After the events in Mosul on June 9, once again Peshmerga appeared as a strong and determined force and took control of most of the territories outside the authority of Kurdistan Region including Kirkuk. The Kurdistan Region is now controlling a wide joint border with ISIS. The recent developments in Iraq posed an important question to Obama’s administration: whether it is possible to abandon a systematic and organized force such as Peshmerga in the military, security and political balance in Iraq while the Iraqi army witnessed dissolution and collapse? Is it possible that Peshmerga, police and security forces in the Kurdistan Region have no share in the military supplies provided to the Iraqi army, or in the annual budget allocated for training the army and the federal police?
Washington Institute for Political Issues raised an important issue in the past days: the cooperation between KRG and the USA to combat ISIS and the radical militias and reestablishing the Iraqi Army. “It’s obvious that the US aids cover only eight Kurdish brigades in Kurdistan with an allocated sum of USD92 million, while its aids to the Iraqi Army covers 109 brigades with an allocated sum of USD25 billion. A quarter of this army dissolved and collapsed in Mosul.”
The support for the Peshmarga and its reinforcement cannot be sacrificed to the strengthening of the Central Government with undemocratic and authoritarian and ethnic policy. Strengthening Peshmerge would not only defend the Kurds, but also will block the sparking hell of the ISIS and its reactionary ideology against Christians, Ezidis, Shabaks and other components of Mosul.

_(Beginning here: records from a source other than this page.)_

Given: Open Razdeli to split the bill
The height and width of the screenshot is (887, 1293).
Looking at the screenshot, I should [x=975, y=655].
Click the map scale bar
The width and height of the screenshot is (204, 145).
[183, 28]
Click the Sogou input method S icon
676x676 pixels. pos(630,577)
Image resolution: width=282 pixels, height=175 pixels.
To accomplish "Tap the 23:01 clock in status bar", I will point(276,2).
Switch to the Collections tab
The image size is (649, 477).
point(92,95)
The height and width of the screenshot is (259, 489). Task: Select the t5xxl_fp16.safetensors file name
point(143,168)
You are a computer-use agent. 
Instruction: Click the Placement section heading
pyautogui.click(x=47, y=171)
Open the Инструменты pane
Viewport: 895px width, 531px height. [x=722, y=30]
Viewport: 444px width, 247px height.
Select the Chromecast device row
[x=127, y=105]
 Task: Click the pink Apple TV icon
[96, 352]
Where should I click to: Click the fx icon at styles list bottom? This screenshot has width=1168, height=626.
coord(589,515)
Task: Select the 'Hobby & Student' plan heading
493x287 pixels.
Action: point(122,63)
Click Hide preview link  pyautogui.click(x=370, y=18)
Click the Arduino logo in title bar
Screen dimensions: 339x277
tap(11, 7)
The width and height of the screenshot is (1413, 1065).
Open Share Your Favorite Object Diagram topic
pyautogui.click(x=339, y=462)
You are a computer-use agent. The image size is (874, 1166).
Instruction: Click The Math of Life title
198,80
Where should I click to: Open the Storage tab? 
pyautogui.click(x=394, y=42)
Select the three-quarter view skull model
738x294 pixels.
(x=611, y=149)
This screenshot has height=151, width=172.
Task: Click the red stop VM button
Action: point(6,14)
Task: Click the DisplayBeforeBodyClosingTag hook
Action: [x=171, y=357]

We should bear in mind that Kurdistan is the most appropriate area to build military, economical, cultural and security relationships with. It’s the only area in Iraq where over 1 million Arab refugees (Sunni and Shia), and other ethnic groups, Christians and Kurdish residents from other disputed areas of the article 140, can live without any feeling of pressure, oppression or threat.
Peshmerga needs military aid, budget and modernizing of military capabilities and modern equipment including communication technologies, tanks and even warplanes and rockets. We should bear in mind that if the Kurdistan Region President hadn’t led the country as a decisive and experienced decision maker in this sensitive stage, serious humanitarian crises could’ve happened. What’s being carried out against the Christians is actually a war crime. Neglecting the Kurdistan Region will put the international society under a huge moral responsibility. So the new political reality: Baghdad’s failure to reestablish a national army and the collapse of it in the face of the ISIS have pushed forward the need to strengthen the relationships between Peshmerga and the US army. In addition, the recent developments has generated new joint political objectives between the KRG and the US administration which are: cooperation against the radical groups, arming the Kurdistan forces of Peshmerga, helping to form a coalition government in Baghdad as soon as possible, and using Kurdistan Region as a base from where to send instructions and military supervisors to Baghdad in order to establish a new Iraqi army. At the same time giving priority to defend and protect the civilian population of Christians, Ezidis, Shabaks, Sunnis and any other citizens that might flee the tyranny and injustice to Kurdistan.